Alguns dias depois, Reem informou à reportagem que conseguiu um trabalho temporário como cozinheira em uma casa de repouso. A refugiada síria falou ainda que o governo francês deveria saber que refugiados e imigrantes mais pobres são “uma das partes mais frágeis da população.”

“Nós não temos o domínio da língua, nem temos tantos conhecidos aqui no país, por isso fica difícil de se virar em uma hora dessas.”

Na Inglaterra, a marfinense Agnes vive a mesma dificuldade que Reem, porém não encontrou uma solução para pagar as contas. “Como agente de limpeza, eu só recebo pelas horas trabalhadas. Assim, enquanto durar o confinamento, eu não receberei nenhuma salário.”

Em pronunciamento recente, o diretor da Organização Mundial da Saúde (OMS), Tedros Adhanom , afirmou que era responsabilidade dos governos cuidarem de seus cidadãos, principalmente dos mais vulneráveis.

Solidão e saúde mental

 “A maioria dos refugiados e requerentes de asilo são pessoas que vivem sozinhas em países estrangeiros. Eles normalmente participam de encontros organizados pelas ONGs justamente para socializar”, afirma Agnes.   

“Como ninguém pode sair nem continuar suas atividades como antes, todos se sentem tristes, confusos e isso afeta a saúde mental e psicológica das pessoas”, afirma A, palestino requerente de asilo na Inglaterra.

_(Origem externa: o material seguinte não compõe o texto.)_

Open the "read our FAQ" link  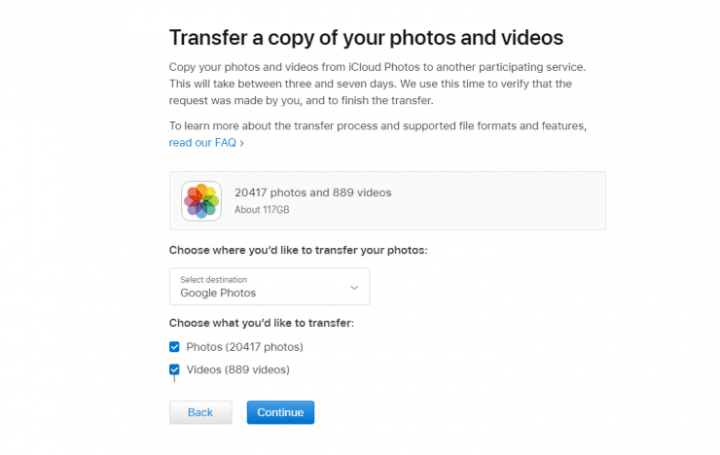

O sírio Mohammad Ahmad, 33 anos, refugiado residente nos arredores de Paris, também falou parou de participar de encontros que lhe ajudavam a praticar o francês. “Eu ia para lá para conversar com as pessoas e praticar o meu francês, mas hoje não dá. Está tudo fechado”, afirma ele.

Mohammad foi preso duas vezes pelas forças opositoras ao regime sírio, e hoje se vê confinado em um pequeno apartamento social na periferia parisiense.

Já Amin Tatari, refugiado sírio de 23 anos que retomou os estudos no colegial depois que ingressou no sistema de educação francês, segue as aulas de casa, em uma pequena cidade próxima à Estrasburgo.

“A maioria dos professores mandam documentos explicando a matéria por e-mail, junto com os deveres. Eu tenho que ler e tentar entender sozinho”, conta. “Mas como o francês não é a minha língua mãe eu encontro muita dificuldade”, conta Amin, que diz gastar até 10 horas por dia estudando.

Amin Tatri, 23 anos, sírio refugiado em território francês relata dificuldades para seguir ensino à distância. (Crédito: Arquivo Pessoal)

O iraniano Amir fala ainda sobre relatos de requerentes de asilo que não tem papel higiênico nem itens de limpeza nas residências fornecidas pelo governo britânico.  “Nós esperávamos que as autoridades dessem mais atenção às pessoas, que não foram informadas e assistidas da maneira que deveriam”, afirma.

“Uma senhora requerente de asilo têm duas filhas e descobriu essa semana que está grávida. E então toda a sua família teve que se isolar por causa do risco”, relata Agnes. Além da comida, essa senhora teve que comprar um pacote de internet para as duas meninas acompanharem as aulas.

Ainda no Reino Unido, uma pessoa refugiada do Zimbabue relata “muito estresse” por estar sozinha com o filho bebê. “Para sair para fazer compras eu preciso levá-lo (…) me assusta pensar que ele pode ser infectado.”